For some countries at a higher level of development in the region, the contribution of services to manufactured exports is more important than their contribution to the domestic manufacturing value-added. This is true in all countries, except for Mauritius, as Figure 5 shows. For Côte d’Ivoire, Morocco, Namibia, South Africa, and Tunisia, the role of services in manufactured exports is especially large. For Cameroon and Côte d’Ivoire, services are an important input to the exports of primary products.
Service exports from Africa
Service exports from African countries are increasing. Many countries in Africa are joining with other developing countries that have demonstrated remarkable success exporting services both regionally and farther abroad to major markets. Atop that list are some of the world’s fastest-growing economies, such as India, where service exports account for a significant share of total exports.
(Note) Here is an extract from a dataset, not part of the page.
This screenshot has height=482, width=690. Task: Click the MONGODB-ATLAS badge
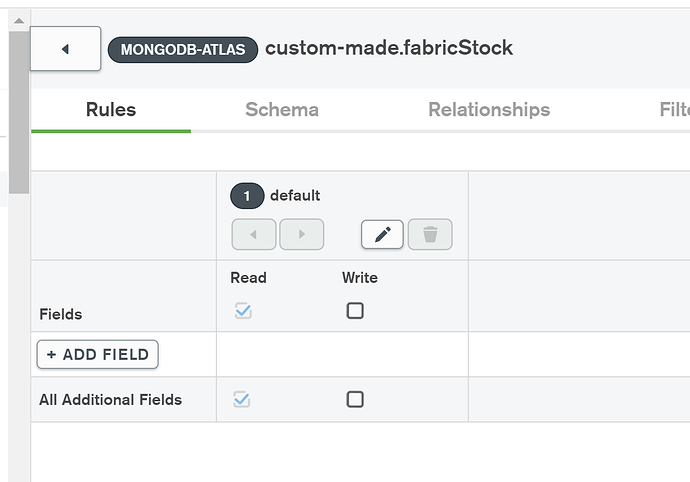pos(183,49)
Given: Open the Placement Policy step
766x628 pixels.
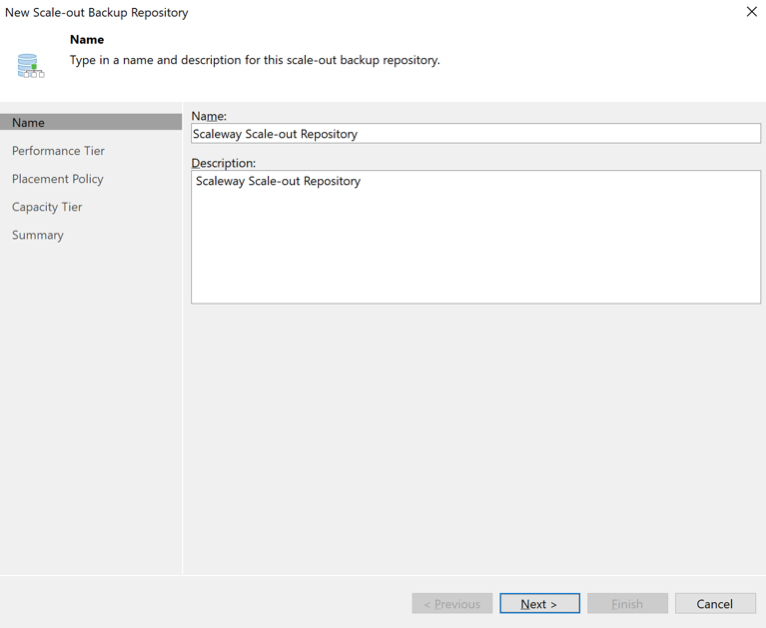Looking at the screenshot, I should (x=58, y=179).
Although India’s success is well known, African countries also are participating in service growth. Today, for example, Kenya, Mauritius, Senegal, and South Africa provide services both regionally and as far away as European markets.11
Transport, distribution, trade, and activities categorized as “other business services” are the main service exports of Africa.12 Figures 6 and 7 show the subsector contributions to total service exports for selected countries in the region (see Appendix B for descriptions of these sectors). The figures make the importance of transport services very clear and represent a significant percentage of total service exports in nearly all countries. However, their importance diminishes when measured in terms of value-added. The decline in the share of value-added indicates weak links between transport and other service sector exports. By contrast, distribution and trade services (which includes hotel and restaurants) and other business services (which includes ICTs and professional services) tend to have stronger links to other export sectors. In the case of Guinea, Senegal, and Tanzania, for example, these shares are much larger when forward linkages are included. This confirms the critical role that these services play in supporting other export activities in these countries and the region as a whole. It is also interesting to note that exports of “other commercial services”—such as personal, cultural, and recreational services—are important exports for several of the region’s least-developed countries, including Malawi, Senegal, and Uganda.
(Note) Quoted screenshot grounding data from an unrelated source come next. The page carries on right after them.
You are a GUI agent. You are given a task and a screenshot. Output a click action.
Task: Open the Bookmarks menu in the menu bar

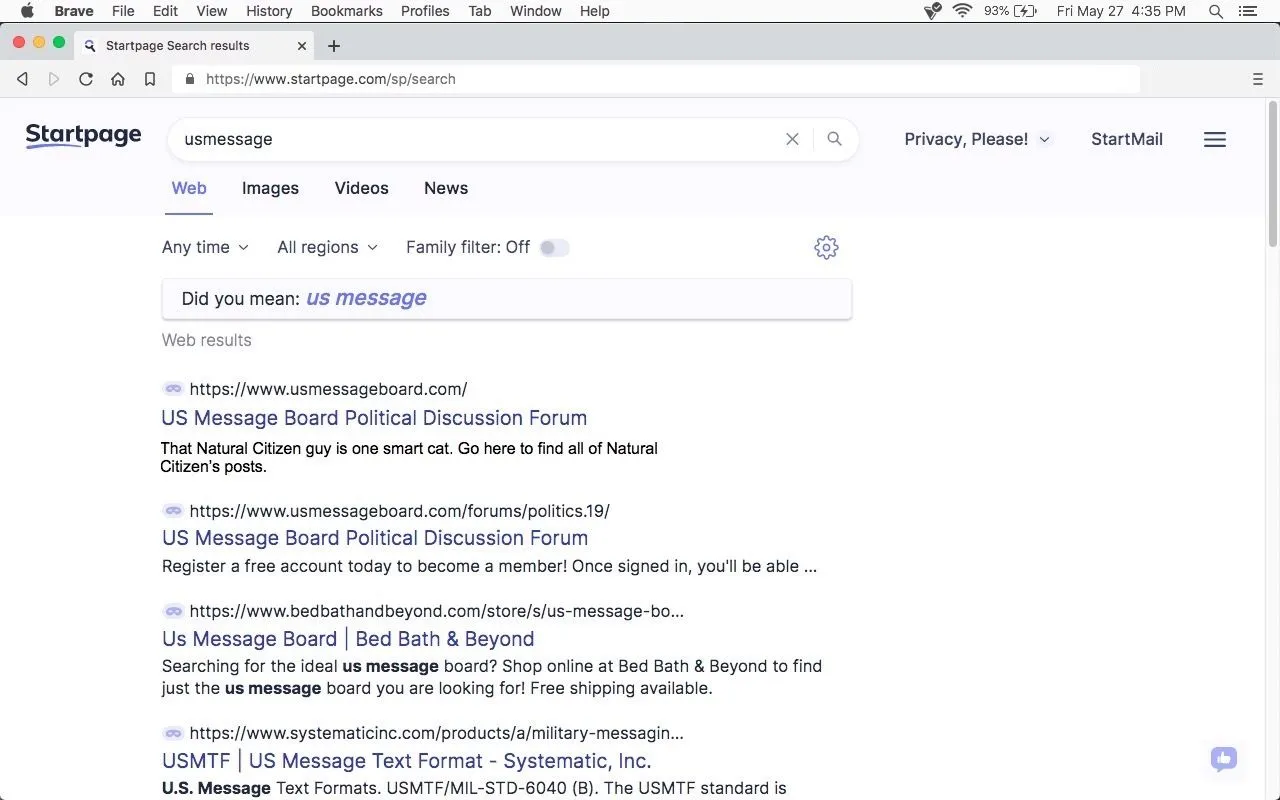tap(346, 11)
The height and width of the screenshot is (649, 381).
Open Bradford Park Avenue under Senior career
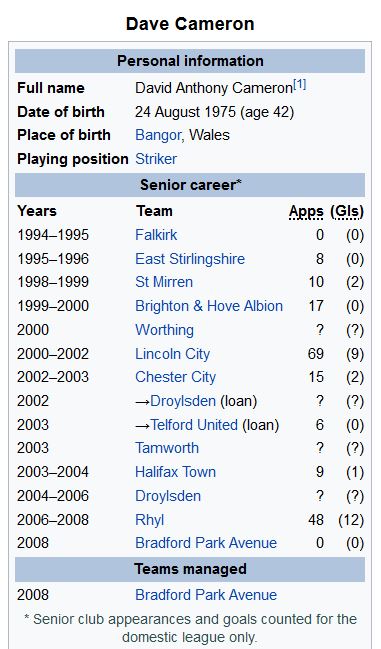pos(206,543)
Disaggregating service export data also helps in understanding how exactly services contribute to total exports in these countries. Figures 6 and 7 visualize this information. In Kenya, for example, the overall performance of service exports is driven by the direct value-added provided by transport and communication services. In Cameroon, Mauritius, and Senegal, exports of other business services account for a significant share of direct and total exports. Distribution and trade services in Cameroon, Senegal, and Tunisia are important inputs to other economic activities. In South Africa, and to a lesser extent Namibia, services are mainly an input into other export activities.
Service exports and economic development
Although service exports already play a significant role—both as final exports and as inputs to other exports—in many economies in the region, increasing their contribution to overall development still has noteworthy potential. Sáez et al. show that the size of the domestic service sector is a robust pre-condition for specialization in service exports in later years,13 but this relationship has weakened more recently. This weakening suggests that other forces, over time, have contributed to successful patterns of service exports. Goswami et al. review the empirical literature on determinants of services.14 They point out the importance of countries’ endowment of human capital and their electronic infrastructure, institutions, and other geographic and cultural factors. In particular, they found that for industrial and developing countries, the availability of electronic infrastructure and tertiary education enrollment significantly affect service exports. For developing countries only, however, the electronic infrastructure does not seem to have been critical in promoting service exports, whereas the effect of schooling is larger. The ability of large service-exporting firms in developing countries to create their own electronic infrastructure or to get access to dedicated infrastructure may reduce the relevance of economy-wide access indicators. In addition, bilateral goods exports are found to positively affect service exports. The effects of distance, language, and colonial history are significant as well: distance negatively affects service exports whereas common language and colonial history have a positive and statistically significant effect. The negative effect of distance suggests that, despite the growth of electronically delivered services, proximity between suppliers and consumers still matters.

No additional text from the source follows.